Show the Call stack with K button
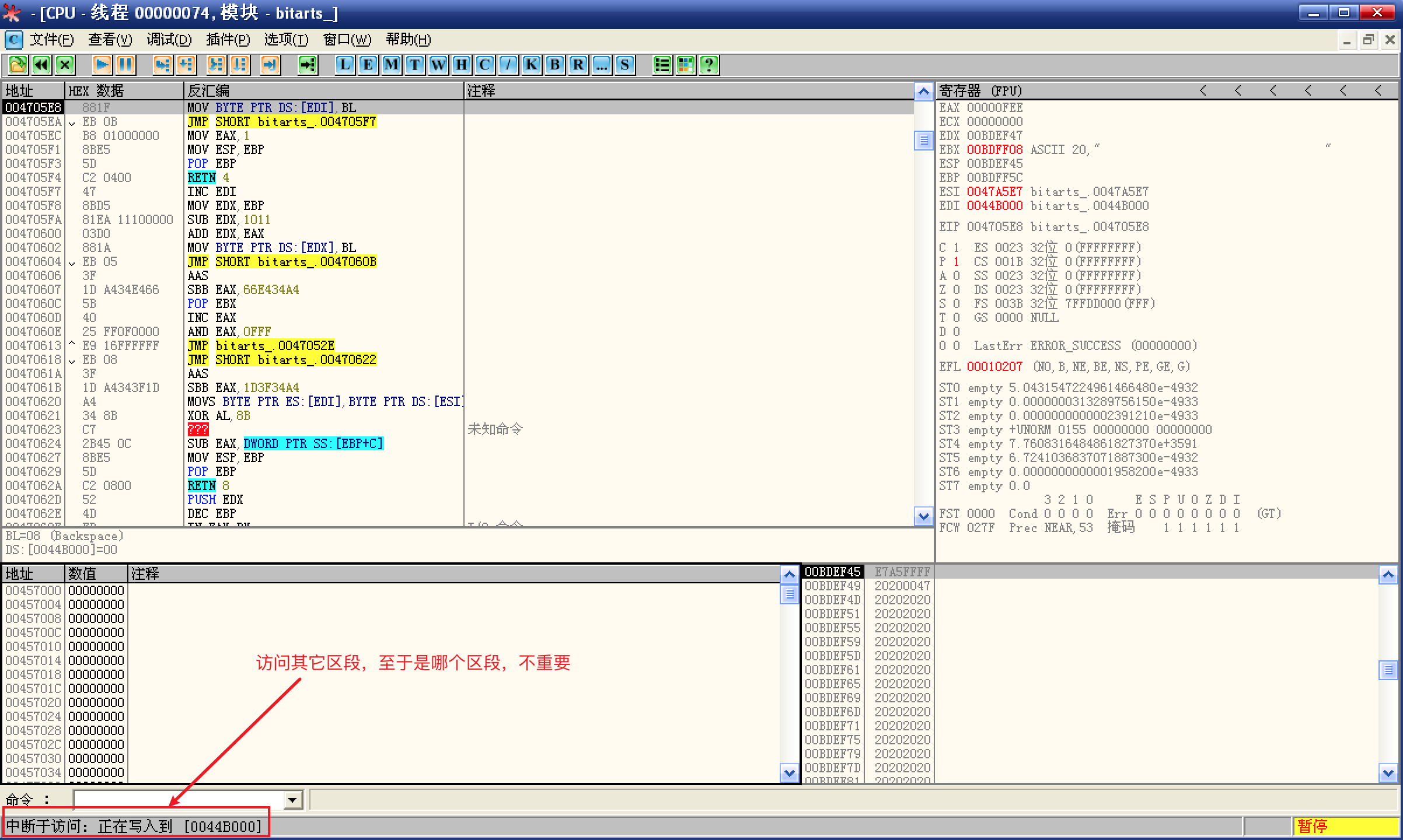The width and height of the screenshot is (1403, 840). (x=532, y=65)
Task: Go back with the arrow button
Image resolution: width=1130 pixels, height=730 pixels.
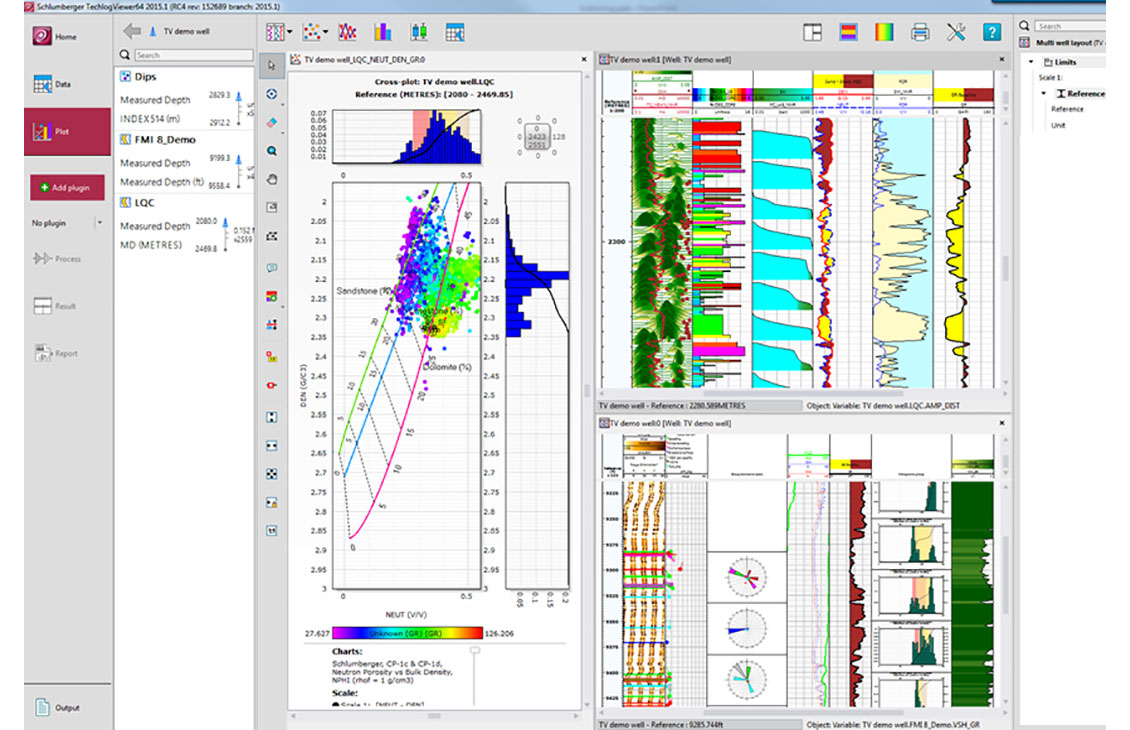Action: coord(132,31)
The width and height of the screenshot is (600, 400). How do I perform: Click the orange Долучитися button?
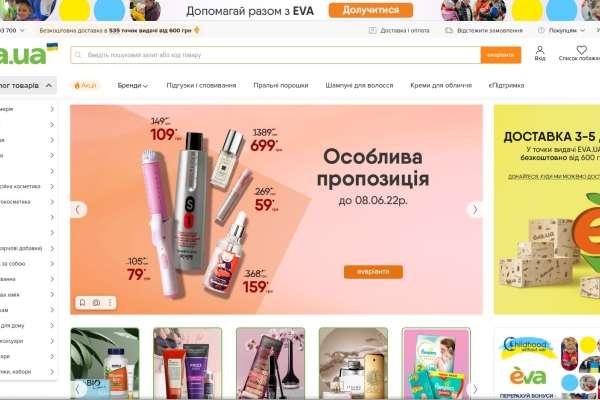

SHORT TASK => Copy these entries word for word, omitting the pictures.

SOLUTION =>
Show the Call stack with K button
The width and height of the screenshot is (1403, 840). (x=532, y=65)
Task: Go back with the arrow button
Image resolution: width=1130 pixels, height=730 pixels.
Action: coord(132,31)
The width and height of the screenshot is (600, 400). How do I perform: Click the orange Долучитися button?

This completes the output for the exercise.